After a short stay at University of Wisconsin (1890) he was professor of physics at
Wesleyan University (1891–1901) where he and Wilbur Olin Atwater developed a
respiration calorimeter which for human beings confirmed conservation of energy laws and allowed for calculation of caloric values of different foods. He also made an early
curve tracer for alternating currents. He then joined as head of the electrical research division at
National Bureau of Standards (1901) where he,
Noah Ernest Dorsey and Frederick Grover, developed a variety of measurement devices.
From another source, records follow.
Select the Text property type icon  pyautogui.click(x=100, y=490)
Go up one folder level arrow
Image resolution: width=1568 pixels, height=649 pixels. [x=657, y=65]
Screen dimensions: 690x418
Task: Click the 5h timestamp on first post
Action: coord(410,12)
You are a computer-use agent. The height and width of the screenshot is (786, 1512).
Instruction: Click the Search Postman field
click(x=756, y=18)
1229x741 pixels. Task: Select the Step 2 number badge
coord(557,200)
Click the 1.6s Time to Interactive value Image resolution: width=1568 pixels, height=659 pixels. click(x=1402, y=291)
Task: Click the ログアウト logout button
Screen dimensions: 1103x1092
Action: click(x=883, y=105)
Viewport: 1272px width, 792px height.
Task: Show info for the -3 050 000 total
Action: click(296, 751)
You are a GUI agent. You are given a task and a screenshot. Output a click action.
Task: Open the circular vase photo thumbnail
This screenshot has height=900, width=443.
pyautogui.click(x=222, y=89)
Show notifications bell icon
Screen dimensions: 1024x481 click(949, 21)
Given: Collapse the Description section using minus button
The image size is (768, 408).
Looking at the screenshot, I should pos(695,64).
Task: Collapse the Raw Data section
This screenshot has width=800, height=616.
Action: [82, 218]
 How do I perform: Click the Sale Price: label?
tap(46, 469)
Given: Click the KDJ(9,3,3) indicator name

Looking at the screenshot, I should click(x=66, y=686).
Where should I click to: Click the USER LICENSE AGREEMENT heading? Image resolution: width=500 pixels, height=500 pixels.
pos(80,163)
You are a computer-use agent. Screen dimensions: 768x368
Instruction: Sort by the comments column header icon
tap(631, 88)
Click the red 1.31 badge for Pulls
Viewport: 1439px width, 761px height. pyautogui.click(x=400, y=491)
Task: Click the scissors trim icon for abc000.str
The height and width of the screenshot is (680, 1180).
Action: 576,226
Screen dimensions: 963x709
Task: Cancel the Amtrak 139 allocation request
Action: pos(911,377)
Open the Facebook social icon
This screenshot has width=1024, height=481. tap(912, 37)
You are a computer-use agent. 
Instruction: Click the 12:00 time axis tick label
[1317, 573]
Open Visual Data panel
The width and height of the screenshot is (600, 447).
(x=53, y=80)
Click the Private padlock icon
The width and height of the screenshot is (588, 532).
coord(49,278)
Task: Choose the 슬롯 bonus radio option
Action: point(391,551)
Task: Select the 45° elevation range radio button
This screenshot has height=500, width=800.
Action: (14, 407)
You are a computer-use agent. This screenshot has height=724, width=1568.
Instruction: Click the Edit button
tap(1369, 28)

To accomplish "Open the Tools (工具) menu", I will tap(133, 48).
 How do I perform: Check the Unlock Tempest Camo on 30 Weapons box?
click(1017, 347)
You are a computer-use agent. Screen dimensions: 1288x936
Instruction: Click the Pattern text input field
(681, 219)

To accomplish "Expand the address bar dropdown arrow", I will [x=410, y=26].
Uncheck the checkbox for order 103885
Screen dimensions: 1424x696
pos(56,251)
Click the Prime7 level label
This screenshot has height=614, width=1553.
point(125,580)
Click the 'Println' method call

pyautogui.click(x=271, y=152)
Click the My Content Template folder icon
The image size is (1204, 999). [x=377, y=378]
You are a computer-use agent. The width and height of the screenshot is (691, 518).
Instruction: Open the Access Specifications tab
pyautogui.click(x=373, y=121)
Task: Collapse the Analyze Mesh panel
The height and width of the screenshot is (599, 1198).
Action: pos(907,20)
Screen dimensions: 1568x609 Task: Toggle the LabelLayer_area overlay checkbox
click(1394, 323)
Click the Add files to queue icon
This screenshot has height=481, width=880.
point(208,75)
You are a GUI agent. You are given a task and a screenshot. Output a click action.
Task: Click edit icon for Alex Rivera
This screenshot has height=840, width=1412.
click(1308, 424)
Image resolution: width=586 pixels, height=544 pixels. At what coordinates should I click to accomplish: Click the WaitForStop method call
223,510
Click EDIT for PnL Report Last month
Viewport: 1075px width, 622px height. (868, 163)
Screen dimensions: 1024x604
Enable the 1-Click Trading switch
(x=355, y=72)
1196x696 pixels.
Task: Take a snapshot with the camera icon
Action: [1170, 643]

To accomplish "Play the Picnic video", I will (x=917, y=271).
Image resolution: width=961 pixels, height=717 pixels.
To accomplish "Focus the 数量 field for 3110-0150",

With
George Wood Vinal he made an ammeter based on a silver voltameter.
He also headed the Safety Code division that defined the National Electrical Code. Rosa died while at work.

==Awards==
- Elliott Cresson Medal of the Franklin Institute 1898 for the respiration calorimeter
- Fellow of the American Institute of Electrical Engineers and American Physical Society
- Elected to the National Academy of Sciences 1913
- The E. B. Rosa Award is offered by National Institute of Standards and Technology.